"Se os violadores não estão a ser perseguidos, se as mulheres violadas não têm voz, se temos penas suspensas atrás de penas suspensas, é porque este crime está silenciado também por quem não quer fazer as alterações". As palavras foram ditas esta quinta-feira de manhã, na Assembleia da República, pela ativista Francisca de Magalhães Barros, porta-voz das mais de 106 mil pessoas, de todas as cores políticas, atores, cantores, humoristas, advogados, homens, mulheres, que assinaram a petição que exige que a violação passe a ser um crime público e não dependa da queixa da violada num prazo de seis meses. Entre as muitas figuras públicas que assinaram a "Petição para a conversão do crime de violação em crime público" estão nomes como os de Nuno Markl, Carolina Deslandes, Catarina Furtado, Marisa Liz, Melânia Gomes, Manuela Ramalho Eanes, Paula Teixeira da Cruz ou Teresa Leal Coelho.
No texto que leu no Parlamento, Francisca de Magalhães Barros, 32 anos, uma ativista que já deu a cara como vítima de violência doméstica, falou da "quantidade de violadores que existem e de violações que ocorrem, onde a prejudicada é a sobrevivente e o beneficiário é o violador". Isto porque, passado o prazo de apresentação de queixa, deixa de haver crime. "Num dos crimes mais horrendos que pode existir contra a mulher, passados seis meses, elas são tratadas como lixo", disse. "Houve violadores que ficaram à solta porque um grupo de mulheres só apresentou queixa 6 meses depois", lembrou Francisca. "Elas simplesmente deixam de existir no código penal". Um dos problemas do prazo tem que ver com o período traumático que se segue a uma violação, que pode levar meses, anos a ser reparado. E isso não pode ser um argumento para que o crime deixe de existir, legalmente. "Uma mulher violada, que ainda não se refez do trauma, não pode apresentar queixa (após os 6 meses), simplesmente porque não existem técnicas e meios suficientes para garantir a sua segurança e a segurança de todas as outras mulheres".
Esta situação, de acordo com Francisca de Magalhães Barros, leva a que prolifere a sensação de impunidade em quem viola. "E assim, violador atrás de violador vão enchendo as nossas ruas, até termos uma mulher violada por dia".

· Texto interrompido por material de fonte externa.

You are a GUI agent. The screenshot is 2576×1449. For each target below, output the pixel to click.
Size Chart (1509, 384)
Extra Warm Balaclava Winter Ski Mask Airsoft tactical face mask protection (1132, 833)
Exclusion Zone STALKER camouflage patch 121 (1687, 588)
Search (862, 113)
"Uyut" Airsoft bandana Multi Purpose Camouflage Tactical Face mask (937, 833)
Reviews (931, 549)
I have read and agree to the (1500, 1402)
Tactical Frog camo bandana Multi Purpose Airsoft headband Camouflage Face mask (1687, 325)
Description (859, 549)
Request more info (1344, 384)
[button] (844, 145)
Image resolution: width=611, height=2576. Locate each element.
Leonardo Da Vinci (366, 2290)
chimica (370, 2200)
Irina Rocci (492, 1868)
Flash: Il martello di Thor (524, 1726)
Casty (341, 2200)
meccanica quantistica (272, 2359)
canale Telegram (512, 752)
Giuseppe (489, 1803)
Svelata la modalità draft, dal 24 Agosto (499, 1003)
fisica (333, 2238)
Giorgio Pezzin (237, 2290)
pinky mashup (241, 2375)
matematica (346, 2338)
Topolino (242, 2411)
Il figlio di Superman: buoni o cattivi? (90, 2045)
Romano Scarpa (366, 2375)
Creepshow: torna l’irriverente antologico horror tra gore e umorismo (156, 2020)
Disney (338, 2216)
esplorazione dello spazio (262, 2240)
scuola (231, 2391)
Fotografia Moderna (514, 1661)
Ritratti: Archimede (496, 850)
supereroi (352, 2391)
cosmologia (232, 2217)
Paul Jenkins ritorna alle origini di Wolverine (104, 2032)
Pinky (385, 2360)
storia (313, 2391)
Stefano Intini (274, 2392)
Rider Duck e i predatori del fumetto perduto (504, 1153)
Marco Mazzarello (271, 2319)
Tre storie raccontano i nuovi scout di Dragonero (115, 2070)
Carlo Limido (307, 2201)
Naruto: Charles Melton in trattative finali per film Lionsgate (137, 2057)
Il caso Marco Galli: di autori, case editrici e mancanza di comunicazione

Outro dos pontos da argumentação dos que pedem uma alteração na lei tem que ver com a ineficiência dos apoios às mulheres violadas. "Não existem gabinetes de atendimento suficientes de apoio às vítimas de violação. Há apenas dois, um em Lisboa e outro no Porto. As mulheres violadas de outras regiões têm a obrigação de ter dinheiro para pagar, durante anos, terapia", disse a porta-voz dos peticionistas.
A petição é assinada por mais de 106 mil pessoas, "personalidades das mais diversas esferas, ligadas à política, da esquerda à direita, sem tomar partidos num assunto que diz respeito aos direitos humanos de todas as mulheres", reforçou Francisca.
Ao não se mexer na lei, "os violadores não estão a ser perseguidos" e as mulheres violadas que não apresentem queixa "não têm voz". Assim, o que a petição pede são coisas como "o aumento do prazo de queixa", "a recolha do esperma e o seu congelamento para que se a sobrevivente mudar de ideias possa apresentar queixa ", ou a criação de "mais gabinetes de apoio para que as suas necessidades mentais e físicas sejam atendidas".